• _How to complete this task_:
Go through the data and copy each line that holds "computer".
Segment Start: Listed entries
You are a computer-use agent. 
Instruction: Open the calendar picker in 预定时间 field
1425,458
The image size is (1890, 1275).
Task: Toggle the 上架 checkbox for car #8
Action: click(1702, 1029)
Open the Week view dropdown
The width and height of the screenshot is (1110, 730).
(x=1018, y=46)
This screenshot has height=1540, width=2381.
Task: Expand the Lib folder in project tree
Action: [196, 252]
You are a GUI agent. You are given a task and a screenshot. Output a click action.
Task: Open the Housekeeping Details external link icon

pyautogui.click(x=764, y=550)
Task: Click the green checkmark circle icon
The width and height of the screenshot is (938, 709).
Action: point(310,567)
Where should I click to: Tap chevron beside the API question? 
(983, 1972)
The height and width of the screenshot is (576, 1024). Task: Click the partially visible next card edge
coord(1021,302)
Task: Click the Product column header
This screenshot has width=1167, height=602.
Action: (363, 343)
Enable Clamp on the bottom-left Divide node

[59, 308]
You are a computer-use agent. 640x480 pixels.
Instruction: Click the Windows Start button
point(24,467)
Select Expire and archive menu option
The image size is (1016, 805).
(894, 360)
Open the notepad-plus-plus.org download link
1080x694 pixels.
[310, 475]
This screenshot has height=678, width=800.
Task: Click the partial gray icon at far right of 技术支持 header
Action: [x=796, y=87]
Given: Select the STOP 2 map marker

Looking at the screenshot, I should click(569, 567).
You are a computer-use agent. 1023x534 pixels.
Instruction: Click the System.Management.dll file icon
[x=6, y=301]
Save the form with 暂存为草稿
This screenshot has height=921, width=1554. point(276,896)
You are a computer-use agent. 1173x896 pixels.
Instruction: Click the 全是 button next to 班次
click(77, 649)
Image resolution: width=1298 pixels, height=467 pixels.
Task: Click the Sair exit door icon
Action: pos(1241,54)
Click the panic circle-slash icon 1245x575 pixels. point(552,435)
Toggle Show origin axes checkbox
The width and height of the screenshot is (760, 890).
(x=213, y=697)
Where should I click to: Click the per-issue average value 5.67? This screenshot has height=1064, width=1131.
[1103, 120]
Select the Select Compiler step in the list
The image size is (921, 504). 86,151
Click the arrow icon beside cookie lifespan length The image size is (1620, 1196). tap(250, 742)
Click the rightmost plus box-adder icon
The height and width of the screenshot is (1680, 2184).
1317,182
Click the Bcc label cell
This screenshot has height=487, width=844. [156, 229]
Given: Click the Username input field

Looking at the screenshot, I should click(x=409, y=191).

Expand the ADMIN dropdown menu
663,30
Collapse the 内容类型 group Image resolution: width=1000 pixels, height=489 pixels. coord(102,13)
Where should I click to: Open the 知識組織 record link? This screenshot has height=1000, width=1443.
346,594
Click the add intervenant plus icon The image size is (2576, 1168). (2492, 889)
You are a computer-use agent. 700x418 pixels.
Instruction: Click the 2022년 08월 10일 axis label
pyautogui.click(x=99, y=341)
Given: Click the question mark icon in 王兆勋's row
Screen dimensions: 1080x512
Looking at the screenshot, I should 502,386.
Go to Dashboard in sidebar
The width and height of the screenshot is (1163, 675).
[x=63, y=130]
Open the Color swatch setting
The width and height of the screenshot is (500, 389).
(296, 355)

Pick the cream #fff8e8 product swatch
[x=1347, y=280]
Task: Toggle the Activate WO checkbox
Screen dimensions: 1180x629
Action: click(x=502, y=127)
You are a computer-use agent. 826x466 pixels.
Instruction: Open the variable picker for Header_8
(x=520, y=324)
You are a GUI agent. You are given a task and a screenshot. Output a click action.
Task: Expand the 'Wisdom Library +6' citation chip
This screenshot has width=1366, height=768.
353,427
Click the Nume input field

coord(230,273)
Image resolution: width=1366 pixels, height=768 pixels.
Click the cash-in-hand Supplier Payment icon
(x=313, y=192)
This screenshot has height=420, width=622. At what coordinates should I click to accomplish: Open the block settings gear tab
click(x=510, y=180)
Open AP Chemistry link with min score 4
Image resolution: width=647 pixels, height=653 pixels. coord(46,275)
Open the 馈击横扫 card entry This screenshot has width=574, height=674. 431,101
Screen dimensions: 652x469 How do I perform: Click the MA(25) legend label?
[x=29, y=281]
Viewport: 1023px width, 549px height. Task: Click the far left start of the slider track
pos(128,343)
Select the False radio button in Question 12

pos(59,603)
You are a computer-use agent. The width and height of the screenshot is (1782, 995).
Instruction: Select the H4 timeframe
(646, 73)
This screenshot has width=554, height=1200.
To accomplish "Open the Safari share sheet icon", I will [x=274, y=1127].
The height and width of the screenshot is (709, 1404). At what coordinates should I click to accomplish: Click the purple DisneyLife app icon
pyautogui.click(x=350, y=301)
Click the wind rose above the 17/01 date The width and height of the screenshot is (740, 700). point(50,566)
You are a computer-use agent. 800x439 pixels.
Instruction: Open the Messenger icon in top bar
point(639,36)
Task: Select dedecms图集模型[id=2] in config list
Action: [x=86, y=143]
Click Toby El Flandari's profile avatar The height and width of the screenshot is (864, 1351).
Segment End: Listed entries
• _Written response_:
You are a computer-use agent. 
You are a computer-use agent. 640x480 pixels.
You are a computer-use agent. 1023x534 pixels.
You are a computer-use agent. 1173x896 pixels.
You are a computer-use agent. 700x418 pixels.
You are a computer-use agent. 826x466 pixels.
You are a computer-use agent. The width and height of the screenshot is (1782, 995).
You are a computer-use agent. 800x439 pixels.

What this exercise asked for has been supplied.